» TEXTE CITÉ
Pendant les JO 2024, 10 500 athlètes et 48 disciplines seront sous les yeux de la planète entière. Plus discrète, la cybercriminalité profitera elle aussi de ce magnifique terrain de jeux pour décupler ses actions. Car quoi de plus alléchant pour des cybercriminels que d’agir dans un contexte aussi volumineux en public (quelque 15 millions de visiteurs sont attendus), en athlètes et délégations sportives, en entreprises privées et publiques et bien sûr… en transactions financières. Quoi de plus prometteur pour des pirates et fraudeurs que l’opportunité de toucher autant de cibles potentielles dans un temps limité ? Du ransomware à la fraude au paiement en passant par le déni de service ou le cyberespionnage, tous les moyens seront utilisés pour escroquer de l’argent, de l’information ou des données. La France est-elle alors particulièrement exposée ?

Un déséquilibre entre numérisation étendue et hausse de la menace cyber

Plusieurs facteurs le laissent à penser. Avec un niveau de digitalisation important, mais un niveau de cybersécurité plutôt insuffisant de ses entreprises privées et établissements publics, la France prête particulièrement le flanc aux cyberattaques. Combien de mairies, hôpitaux et organisations ont fait les frais de cyberattaques ces dernières années ? Dernière en date : France Travail, avec le siphonnage des données personnelles de ses quelque 43 millions d’inscrits (données d’identité, numéros de sécurité sociale, adresses mail et téléphones). Une base de données commercialisée aujourd'hui sur le darkweb à 3 500 euros, et dont les informations risquent fort d’être utilisées à des fins d'ingénierie sociale ou de phishing pendant les JO.

» ENTRÉES PRÉSENTÉES
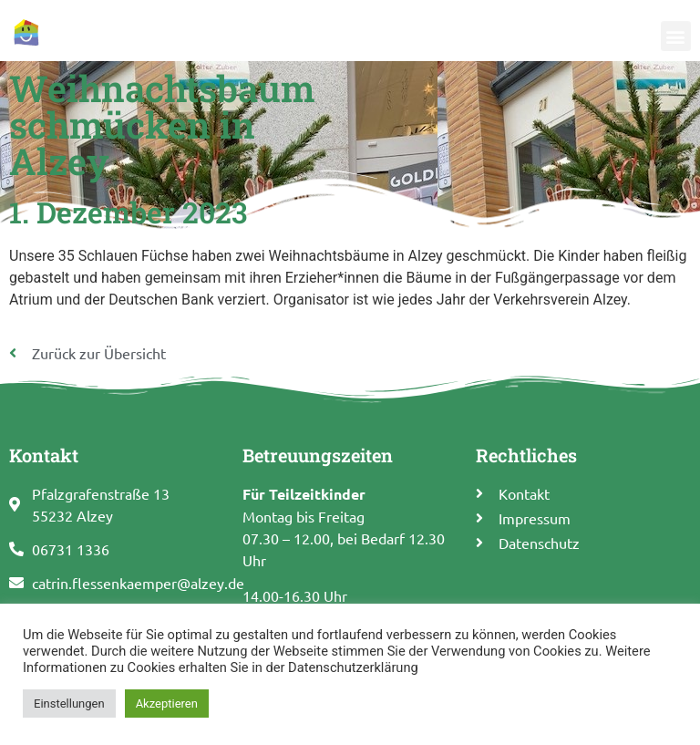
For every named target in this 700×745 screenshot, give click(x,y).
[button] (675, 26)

---

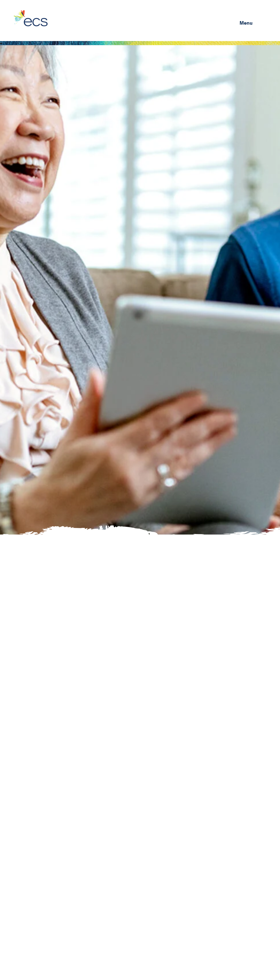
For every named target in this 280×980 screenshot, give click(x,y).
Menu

» CONSIGNE A
Extrayez, s'il vous plaît, le passage du texte sur la cybercriminalité pendant les JO 2024 qui commence aux mots "Un déséquilibre entre" et s'arrête après "pendant les JO.".
» CONSIGNE B
Résumez en deux phrases le texte sur la cybercriminalité pendant les JO 2024.
» CONSIGNE C
Donnez la suite du texte sur la cybercriminalité pendant les JO 2024, après sa dernière phrase.

» RÉPONSE ATTENDUE A
Un déséquilibre entre numérisation étendue et hausse de la menace cyber

Plusieurs facteurs le laissent à penser. Avec un niveau de digitalisation important, mais un niveau de cybersécurité plutôt insuffisant de ses entreprises privées et établissements publics, la France prête particulièrement le flanc aux cyberattaques. Combien de mairies, hôpitaux et organisations ont fait les frais de cyberattaques ces dernières années ? Dernière en date : France Travail, avec le siphonnage des données personnelles de ses quelque 43 millions d’inscrits (données d’identité, numéros de sécurité sociale, adresses mail et téléphones). Une base de données commercialisée aujourd'hui sur le darkweb à 3 500 euros, et dont les informations risquent fort d’être utilisées à des fins d'ingénierie sociale ou de phishing pendant les JO.

» RÉPONSE ATTENDUE B
Pendant les JO 2024, qui attireront quelque 15 millions de visiteurs, les cybercriminels utiliseront le ransomware, la fraude au paiement, le déni de service ou le cyberespionnage pour escroquer de l'argent, de l'information ou des données. La France prête particulièrement le flanc aux cyberattaques, car ses entreprises et établissements publics sont très digitalisés mais plutôt mal protégés, comme l'a montré le siphonnage des données des quelque 43 millions d'inscrits de France Travail.

» RÉPONSE ATTENDUE C
 

Par ailleurs, dans un contexte où l’IA générative est en pleine explosion, les JO seront un moment privilégié pour tester les algorithmes générant automatiquement des actes frauduleux. Elle sera par exemple utilisée à des fins basiques pour corriger les erreurs et fautes d'orthographe dans les mails de phishing ou encore utilisée à des fins de détournement de voie et de production de deep fakes avec de fausses publicités d'athlètes ou de célébrités proposant des places, des offres ou des conseils en investissement. Enfin, les pirates et fraudeurs moins doués en code informatique pourront y recourir pour créer des outils ou simplifier leur utilisation.

La justice française à la peine face aux cybercriminels

 

Autre raison de la forte exposition de la France : l’impunité des cybercriminels. Car bien que nous disposions de nombreux textes législatifs nationaux et européens pour lutter contre la cybercriminalité, la loi est souvent non appliquée en raison de la nature transfrontalière des cyberattaques et de la difficulté à identifier les auteurs et à les poursuivre. Conscientes de ces défaillances, les autorités françaises ont, dans le cadre d’une loi de 2018 dédiée à la sécurité intérieure et à la lutte contre le terrorisme, créé une unité nationale de lutte contre la cybercriminalité au sein de la gendarmerie nationale. En quatre ans, une dizaine de cybercriminels ont été condamnés. Un taux certes dérisoire au regard du nombre d’actes malveillants sévissant sur le territoire national, mais qui révèle tout de même une prise en compte du problème.

Troisième raison : l’explosion du nombre de cybercriminels depuis la pandémie. Confinés entre quatre murs, de nombreux étudiants et informaticiens plus ou moins chevronnés, se sont, par ennui ou par appât du gain, mis à se former aux cyberattaques. Profitant de la situation, les groupes de cybercriminels ont alors recruté de nouveaux membres conduisant à une forte croissance de leur nombre et, de fait, à une augmentation des cyberattaques.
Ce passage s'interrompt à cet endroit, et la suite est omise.